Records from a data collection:
-- Opening Marker --

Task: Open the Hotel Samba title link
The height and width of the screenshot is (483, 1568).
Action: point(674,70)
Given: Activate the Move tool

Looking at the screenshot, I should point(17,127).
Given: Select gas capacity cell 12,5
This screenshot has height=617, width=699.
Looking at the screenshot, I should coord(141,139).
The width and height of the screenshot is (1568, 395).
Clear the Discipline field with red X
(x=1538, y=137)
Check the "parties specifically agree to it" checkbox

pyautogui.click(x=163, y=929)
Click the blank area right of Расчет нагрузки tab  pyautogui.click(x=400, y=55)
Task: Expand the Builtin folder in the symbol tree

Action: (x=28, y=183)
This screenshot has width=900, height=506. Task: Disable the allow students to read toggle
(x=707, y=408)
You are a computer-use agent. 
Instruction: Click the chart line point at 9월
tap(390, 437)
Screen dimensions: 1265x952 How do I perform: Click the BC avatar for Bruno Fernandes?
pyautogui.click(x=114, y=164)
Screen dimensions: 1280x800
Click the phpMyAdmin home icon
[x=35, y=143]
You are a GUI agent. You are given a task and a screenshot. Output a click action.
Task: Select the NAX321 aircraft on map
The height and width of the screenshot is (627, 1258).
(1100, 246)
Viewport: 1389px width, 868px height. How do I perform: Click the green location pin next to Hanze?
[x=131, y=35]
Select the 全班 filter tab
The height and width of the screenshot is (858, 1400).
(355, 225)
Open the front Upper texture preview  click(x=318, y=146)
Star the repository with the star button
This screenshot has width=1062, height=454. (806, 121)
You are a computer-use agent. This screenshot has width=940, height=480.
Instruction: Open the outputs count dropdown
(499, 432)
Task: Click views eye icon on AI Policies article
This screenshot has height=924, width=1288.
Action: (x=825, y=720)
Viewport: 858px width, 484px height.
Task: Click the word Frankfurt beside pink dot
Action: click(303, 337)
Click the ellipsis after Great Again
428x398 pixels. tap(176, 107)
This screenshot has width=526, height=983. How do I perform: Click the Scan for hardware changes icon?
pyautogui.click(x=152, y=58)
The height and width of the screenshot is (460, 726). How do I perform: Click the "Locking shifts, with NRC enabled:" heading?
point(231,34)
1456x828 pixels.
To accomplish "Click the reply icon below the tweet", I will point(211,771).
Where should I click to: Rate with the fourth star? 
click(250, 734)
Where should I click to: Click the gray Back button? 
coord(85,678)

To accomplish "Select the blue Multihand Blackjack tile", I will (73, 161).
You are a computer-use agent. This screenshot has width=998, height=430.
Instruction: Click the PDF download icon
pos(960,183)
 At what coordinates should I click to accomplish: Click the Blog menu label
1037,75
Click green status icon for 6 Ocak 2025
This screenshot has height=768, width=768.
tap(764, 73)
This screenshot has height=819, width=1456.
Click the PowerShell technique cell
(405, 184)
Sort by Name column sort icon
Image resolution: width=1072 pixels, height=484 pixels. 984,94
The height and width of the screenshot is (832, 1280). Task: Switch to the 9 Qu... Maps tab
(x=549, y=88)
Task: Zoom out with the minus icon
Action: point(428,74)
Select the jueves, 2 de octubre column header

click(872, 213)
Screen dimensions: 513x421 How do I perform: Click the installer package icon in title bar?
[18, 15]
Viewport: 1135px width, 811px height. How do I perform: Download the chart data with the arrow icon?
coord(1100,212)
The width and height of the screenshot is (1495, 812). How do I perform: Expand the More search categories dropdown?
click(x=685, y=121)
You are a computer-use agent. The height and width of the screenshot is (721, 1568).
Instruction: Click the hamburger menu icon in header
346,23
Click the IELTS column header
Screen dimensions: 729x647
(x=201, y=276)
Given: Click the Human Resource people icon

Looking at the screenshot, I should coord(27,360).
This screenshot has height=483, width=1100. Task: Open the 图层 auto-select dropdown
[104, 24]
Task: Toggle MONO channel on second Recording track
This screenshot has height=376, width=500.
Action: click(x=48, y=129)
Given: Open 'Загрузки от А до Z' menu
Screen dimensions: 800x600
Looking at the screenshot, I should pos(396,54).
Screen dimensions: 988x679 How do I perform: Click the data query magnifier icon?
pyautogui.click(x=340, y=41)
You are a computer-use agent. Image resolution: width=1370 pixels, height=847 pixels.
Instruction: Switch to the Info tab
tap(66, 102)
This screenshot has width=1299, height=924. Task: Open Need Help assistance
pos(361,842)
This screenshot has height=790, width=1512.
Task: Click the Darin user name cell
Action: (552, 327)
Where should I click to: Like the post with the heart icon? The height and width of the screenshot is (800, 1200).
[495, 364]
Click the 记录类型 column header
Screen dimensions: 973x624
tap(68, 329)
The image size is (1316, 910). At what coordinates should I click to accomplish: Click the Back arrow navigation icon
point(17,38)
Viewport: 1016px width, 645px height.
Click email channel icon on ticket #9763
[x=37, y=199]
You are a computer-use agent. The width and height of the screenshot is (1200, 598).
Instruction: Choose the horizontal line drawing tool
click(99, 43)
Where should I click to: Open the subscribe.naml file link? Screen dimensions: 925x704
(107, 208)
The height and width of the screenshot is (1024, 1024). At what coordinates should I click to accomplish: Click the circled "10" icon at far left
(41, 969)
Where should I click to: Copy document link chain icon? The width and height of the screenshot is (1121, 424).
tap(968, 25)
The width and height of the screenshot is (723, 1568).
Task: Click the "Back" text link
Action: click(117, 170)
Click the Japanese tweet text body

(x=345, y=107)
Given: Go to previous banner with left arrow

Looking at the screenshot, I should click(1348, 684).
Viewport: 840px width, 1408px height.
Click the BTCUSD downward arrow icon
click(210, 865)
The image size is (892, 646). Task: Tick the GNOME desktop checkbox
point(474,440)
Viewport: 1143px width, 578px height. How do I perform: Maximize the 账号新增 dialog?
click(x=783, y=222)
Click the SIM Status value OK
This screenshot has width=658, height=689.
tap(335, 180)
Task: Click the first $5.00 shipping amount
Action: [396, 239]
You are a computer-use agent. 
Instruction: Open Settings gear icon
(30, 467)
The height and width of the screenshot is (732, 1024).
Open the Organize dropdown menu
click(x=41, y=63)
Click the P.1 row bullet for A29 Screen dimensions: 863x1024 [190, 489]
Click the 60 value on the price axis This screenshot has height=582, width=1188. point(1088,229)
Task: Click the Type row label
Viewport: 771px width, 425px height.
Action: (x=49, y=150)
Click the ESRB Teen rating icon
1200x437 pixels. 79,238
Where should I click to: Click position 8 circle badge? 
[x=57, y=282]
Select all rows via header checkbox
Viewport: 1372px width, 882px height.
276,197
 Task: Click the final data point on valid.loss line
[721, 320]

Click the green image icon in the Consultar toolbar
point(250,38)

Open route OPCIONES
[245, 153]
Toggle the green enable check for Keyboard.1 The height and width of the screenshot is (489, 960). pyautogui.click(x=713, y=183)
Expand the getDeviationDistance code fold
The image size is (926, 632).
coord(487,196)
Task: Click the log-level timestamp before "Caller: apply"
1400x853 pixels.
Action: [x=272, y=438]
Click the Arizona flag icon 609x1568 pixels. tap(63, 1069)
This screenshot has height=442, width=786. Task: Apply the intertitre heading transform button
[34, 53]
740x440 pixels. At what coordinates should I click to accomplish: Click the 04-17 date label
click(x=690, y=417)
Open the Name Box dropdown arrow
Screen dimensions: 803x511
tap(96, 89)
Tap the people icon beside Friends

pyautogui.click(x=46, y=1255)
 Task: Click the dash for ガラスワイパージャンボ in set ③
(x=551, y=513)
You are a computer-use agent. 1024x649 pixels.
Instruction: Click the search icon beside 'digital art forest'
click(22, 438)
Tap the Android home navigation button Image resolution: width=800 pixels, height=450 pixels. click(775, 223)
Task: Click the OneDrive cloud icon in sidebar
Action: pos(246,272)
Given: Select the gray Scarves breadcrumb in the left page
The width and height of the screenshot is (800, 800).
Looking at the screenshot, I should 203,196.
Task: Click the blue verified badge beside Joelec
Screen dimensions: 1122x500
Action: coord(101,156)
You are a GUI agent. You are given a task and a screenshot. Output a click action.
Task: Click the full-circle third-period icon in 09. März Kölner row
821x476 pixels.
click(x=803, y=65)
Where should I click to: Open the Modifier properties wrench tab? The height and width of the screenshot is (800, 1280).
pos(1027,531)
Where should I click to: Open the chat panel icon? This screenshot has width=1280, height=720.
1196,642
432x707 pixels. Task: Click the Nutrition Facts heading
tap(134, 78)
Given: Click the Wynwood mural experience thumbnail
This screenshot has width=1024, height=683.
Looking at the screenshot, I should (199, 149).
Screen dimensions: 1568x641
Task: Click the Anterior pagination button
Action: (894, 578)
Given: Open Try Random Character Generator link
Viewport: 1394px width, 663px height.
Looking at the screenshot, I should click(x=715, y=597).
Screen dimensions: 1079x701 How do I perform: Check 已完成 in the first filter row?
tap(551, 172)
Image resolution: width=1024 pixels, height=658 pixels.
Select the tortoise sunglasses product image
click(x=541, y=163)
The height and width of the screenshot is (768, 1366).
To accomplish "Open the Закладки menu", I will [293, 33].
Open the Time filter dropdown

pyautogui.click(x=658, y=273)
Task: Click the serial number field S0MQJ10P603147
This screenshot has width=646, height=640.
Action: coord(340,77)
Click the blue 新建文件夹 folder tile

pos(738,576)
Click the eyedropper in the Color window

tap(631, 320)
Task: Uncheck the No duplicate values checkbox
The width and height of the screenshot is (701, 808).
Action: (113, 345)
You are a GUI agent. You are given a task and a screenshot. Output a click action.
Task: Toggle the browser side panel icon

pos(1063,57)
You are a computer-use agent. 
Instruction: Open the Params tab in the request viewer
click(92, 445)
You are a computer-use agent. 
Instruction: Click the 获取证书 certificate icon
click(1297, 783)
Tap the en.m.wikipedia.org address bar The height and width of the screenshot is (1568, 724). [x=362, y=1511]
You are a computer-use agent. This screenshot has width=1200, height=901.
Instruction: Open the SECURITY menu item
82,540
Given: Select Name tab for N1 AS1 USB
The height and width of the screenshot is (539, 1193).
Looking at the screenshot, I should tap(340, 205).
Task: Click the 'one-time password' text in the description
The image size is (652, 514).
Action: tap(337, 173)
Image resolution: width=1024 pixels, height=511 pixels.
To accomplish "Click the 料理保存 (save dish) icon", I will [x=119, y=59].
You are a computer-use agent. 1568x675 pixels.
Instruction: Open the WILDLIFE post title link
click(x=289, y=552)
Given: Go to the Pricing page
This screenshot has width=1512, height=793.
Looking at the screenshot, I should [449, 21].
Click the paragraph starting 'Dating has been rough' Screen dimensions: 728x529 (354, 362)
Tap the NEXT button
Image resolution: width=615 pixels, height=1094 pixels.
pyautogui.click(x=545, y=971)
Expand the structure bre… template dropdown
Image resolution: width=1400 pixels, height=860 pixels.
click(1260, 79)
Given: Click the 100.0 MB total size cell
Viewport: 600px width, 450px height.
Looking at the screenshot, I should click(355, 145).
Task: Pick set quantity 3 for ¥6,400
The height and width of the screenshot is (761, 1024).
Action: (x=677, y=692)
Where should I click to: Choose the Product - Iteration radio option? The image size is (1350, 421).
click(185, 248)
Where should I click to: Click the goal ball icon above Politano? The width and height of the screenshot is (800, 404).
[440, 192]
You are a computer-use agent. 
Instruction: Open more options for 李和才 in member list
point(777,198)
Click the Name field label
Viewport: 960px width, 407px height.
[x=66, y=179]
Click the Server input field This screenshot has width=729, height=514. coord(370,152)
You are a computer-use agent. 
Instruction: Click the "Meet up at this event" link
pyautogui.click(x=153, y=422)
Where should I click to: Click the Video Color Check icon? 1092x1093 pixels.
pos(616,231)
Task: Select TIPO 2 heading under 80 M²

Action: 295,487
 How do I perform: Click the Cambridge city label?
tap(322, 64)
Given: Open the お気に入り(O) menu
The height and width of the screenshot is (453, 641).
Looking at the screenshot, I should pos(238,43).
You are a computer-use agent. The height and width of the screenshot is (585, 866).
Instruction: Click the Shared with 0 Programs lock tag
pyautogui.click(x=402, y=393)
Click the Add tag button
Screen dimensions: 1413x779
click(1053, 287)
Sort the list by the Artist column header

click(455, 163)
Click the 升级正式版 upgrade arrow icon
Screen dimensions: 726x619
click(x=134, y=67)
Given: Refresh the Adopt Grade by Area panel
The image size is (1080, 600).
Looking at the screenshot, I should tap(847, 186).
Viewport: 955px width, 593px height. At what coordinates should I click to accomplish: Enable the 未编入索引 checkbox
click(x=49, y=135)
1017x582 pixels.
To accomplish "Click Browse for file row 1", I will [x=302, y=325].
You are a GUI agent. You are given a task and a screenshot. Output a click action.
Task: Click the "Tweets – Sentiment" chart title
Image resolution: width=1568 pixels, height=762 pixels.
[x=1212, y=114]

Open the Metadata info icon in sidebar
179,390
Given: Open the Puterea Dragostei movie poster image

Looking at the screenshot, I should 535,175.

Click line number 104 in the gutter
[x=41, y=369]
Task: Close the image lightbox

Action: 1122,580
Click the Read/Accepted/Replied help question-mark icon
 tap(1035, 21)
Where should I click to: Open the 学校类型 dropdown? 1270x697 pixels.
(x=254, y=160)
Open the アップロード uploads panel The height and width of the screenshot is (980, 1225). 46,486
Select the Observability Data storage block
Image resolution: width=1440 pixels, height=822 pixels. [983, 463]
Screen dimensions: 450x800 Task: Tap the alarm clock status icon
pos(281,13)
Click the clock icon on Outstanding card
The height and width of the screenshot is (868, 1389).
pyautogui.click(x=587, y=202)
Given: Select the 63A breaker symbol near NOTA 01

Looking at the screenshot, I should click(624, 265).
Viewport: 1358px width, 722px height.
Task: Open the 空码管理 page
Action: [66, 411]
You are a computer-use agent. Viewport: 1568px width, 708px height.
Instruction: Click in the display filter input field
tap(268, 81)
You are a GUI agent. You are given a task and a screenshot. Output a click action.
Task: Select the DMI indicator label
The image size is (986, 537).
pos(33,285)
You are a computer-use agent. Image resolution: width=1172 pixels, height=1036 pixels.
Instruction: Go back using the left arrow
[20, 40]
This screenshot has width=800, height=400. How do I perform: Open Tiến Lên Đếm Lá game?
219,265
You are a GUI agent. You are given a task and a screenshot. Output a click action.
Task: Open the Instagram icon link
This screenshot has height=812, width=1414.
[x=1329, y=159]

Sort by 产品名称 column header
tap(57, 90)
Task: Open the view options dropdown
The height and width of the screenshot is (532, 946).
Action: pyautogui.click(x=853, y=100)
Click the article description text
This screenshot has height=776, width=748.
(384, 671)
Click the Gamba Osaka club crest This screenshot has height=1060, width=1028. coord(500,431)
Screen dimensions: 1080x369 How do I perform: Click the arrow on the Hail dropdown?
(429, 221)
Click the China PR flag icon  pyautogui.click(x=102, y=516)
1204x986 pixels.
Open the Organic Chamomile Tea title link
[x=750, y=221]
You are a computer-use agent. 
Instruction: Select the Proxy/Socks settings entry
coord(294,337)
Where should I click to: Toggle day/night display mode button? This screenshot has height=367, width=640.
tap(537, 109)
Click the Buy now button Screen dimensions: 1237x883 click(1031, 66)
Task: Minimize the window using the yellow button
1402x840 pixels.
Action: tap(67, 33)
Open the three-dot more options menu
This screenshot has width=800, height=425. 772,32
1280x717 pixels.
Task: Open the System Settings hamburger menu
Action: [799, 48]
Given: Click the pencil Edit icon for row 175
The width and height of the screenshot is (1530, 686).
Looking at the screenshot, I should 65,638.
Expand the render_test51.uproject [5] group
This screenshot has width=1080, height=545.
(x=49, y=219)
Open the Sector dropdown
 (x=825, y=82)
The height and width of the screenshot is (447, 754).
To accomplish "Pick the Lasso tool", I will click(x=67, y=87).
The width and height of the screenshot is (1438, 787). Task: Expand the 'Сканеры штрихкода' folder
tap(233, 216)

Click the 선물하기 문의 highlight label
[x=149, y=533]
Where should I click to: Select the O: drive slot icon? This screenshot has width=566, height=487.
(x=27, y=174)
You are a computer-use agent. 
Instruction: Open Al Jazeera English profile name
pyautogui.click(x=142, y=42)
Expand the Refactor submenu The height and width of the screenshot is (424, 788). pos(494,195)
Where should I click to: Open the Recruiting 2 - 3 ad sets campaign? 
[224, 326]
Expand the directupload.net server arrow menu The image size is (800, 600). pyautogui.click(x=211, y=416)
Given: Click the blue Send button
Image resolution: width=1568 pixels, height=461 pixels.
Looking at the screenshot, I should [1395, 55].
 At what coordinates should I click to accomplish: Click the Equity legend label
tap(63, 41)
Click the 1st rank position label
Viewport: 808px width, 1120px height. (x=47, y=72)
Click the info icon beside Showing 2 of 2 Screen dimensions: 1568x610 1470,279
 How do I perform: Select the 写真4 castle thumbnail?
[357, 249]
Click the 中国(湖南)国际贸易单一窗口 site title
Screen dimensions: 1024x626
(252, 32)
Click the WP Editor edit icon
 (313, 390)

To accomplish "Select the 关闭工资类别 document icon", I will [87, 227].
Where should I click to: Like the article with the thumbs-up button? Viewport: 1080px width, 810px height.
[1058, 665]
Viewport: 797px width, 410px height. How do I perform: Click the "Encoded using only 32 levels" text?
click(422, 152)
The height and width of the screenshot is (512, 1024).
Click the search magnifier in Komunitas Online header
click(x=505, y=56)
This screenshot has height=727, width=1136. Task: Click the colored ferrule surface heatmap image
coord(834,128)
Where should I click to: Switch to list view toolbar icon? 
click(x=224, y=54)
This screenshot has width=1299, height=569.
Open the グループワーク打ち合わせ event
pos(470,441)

-- Closing Marker --

Task prompt: Set down, from the entries above, exactly the lines from the one with "Click the Read/Accepted/Replied" up to and including the one with "Open the アップロード", and no other lines.

Exercise result:
Click the Read/Accepted/Replied help question-mark icon
 tap(1035, 21)
Where should I click to: Open the 学校类型 dropdown? 1270x697 pixels.
(x=254, y=160)
Open the アップロード uploads panel The height and width of the screenshot is (980, 1225). 46,486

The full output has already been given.